Today I was experimenting with Objective-C's blocks so I thought I'd be clever and add to NSArray a few functional-style collection methods that I've seen in other languages:
@interface NSArray (FunWithBlocks)
- (NSArray *)collect:(id (^)(id obj))block;
- (NSArray *)select:(BOOL (^)(id obj))block;
- (NSArray *)flattenedArray;
@end
The collect: method takes a block which is called for each item in the array and expected to return the results of some operation using that item. The result is the collection of all of those results. (If the block returns nil, nothing is added to the result set.)
The select: method will return a new array with only the items from the original that, when passed as an argument to the block, the block returned YES.
And finally, the flattenedArray method iterates over the array's items. If an item is an array, it recursively calls flattenedArray on it and adds the results to the result set. If the item isn't an array, it adds the item to the result set. The result set is returned when everything is finished.
So now that I had some infrastructure, I needed a test case. I decided to find all package files in the system's application directories. This is what I came up with:
NSArray *packagePaths = [[[NSSearchPathForDirectoriesInDomains(NSAllApplicationsDirectory, NSAllDomainsMask, YES) collect:^(id path) { return (id)[[[NSFileManager defaultManager] contentsOfDirectoryAtPath:path error:nil] collect:^(id file) { return (id)[path stringByAppendingPathComponent:file]; }]; }] flattenedArray] select:^(id fullPath) { return [[NSWorkspace sharedWorkspace] isFilePackageAtPath:fullPath]; }];
Yep - that's all one line and it's horrid. I tried a few approaches at adding newlines and indentation to try to clean it up, but it still feels like the actual algorithm is lost in all the noise. I don't know if it's just a syntax thing or my relative in-experience with using a functional style that's the problem, though.

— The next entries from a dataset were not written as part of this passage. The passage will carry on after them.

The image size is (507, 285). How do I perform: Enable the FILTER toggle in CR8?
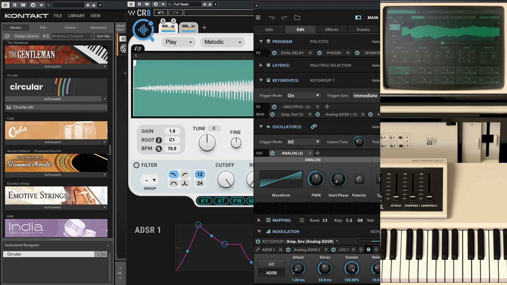[136, 165]
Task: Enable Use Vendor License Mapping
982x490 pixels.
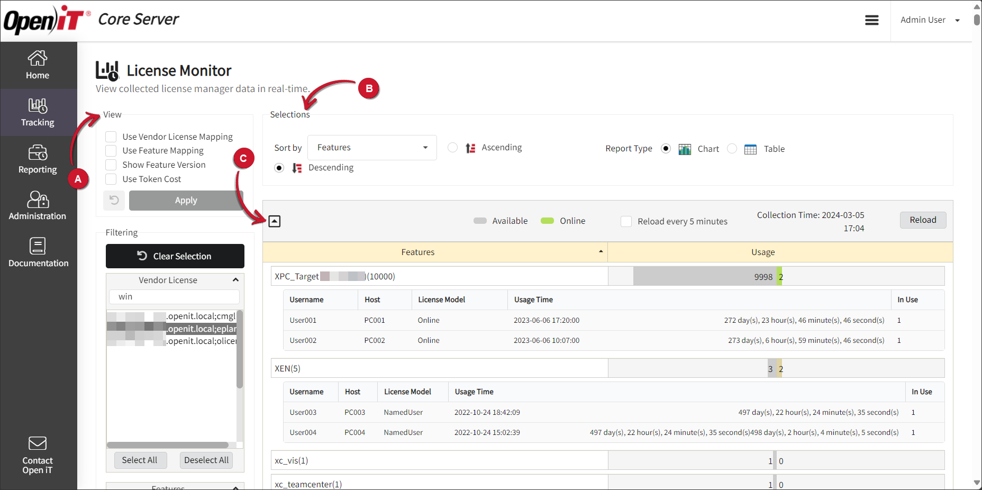Action: pyautogui.click(x=111, y=137)
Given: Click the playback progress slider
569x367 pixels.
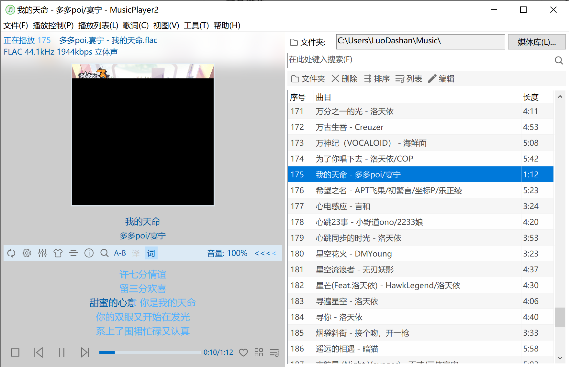Looking at the screenshot, I should point(150,352).
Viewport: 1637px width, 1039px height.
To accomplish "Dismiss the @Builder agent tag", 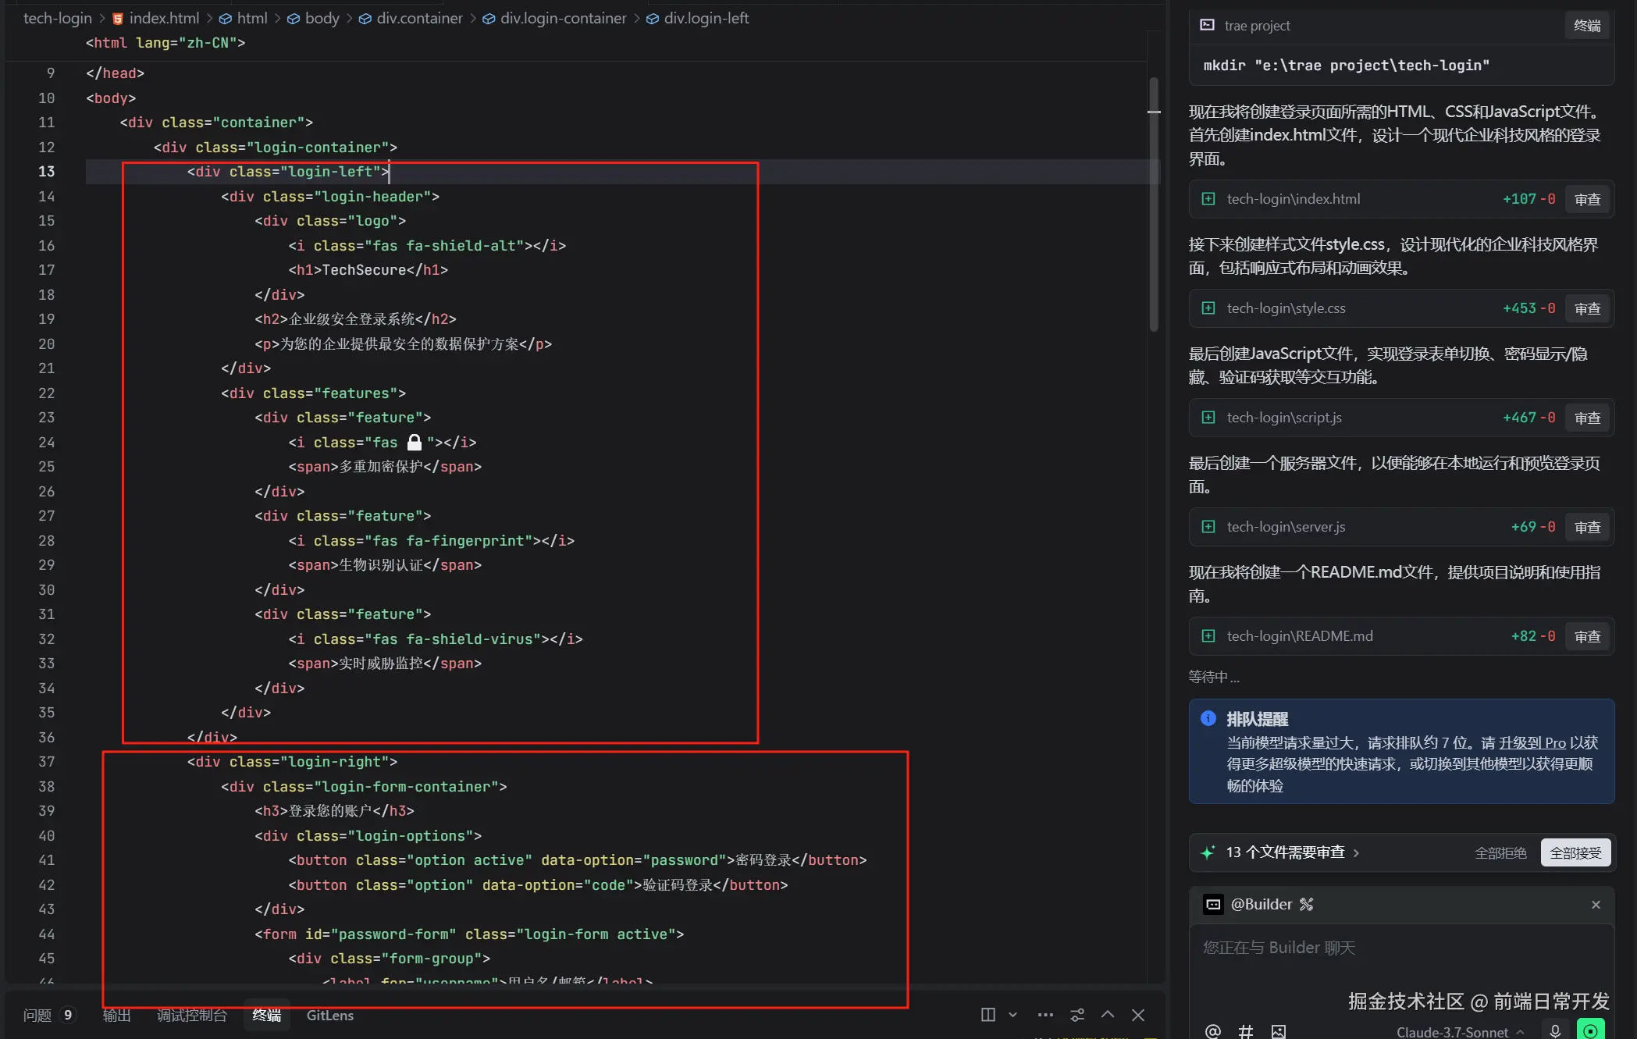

For comparison, I decided to do it "the old fashioned way" and just use loops:
NSMutableArray *packagePaths = [NSMutableArray new];
for (NSString *searchPath in NSSearchPathForDirectoriesInDomains(NSAllApplicationsDirectory, NSAllDomainsMask, YES)) {
for (NSString *file in [[NSFileManager defaultManager] contentsOfDirectoryAtPath:searchPath error:nil]) {
NSString *packagePath = [searchPath stringByAppendingPathComponent:file];
if ([[NSWorkspace sharedWorkspace] isFilePackageAtPath:packagePath]) {
[packagePaths addObject:packagePath];
}
}
}
IMO this version was easier to write and is more readable to boot.
I suppose it's possible this was somehow a bad example, but it seems like a legitimate way to use blocks to me. (Am I wrong?) Am I missing something about how to write or structure Objective-C code with blocks that would clean this up and make it clearer than (or even just as clear as) the looped version?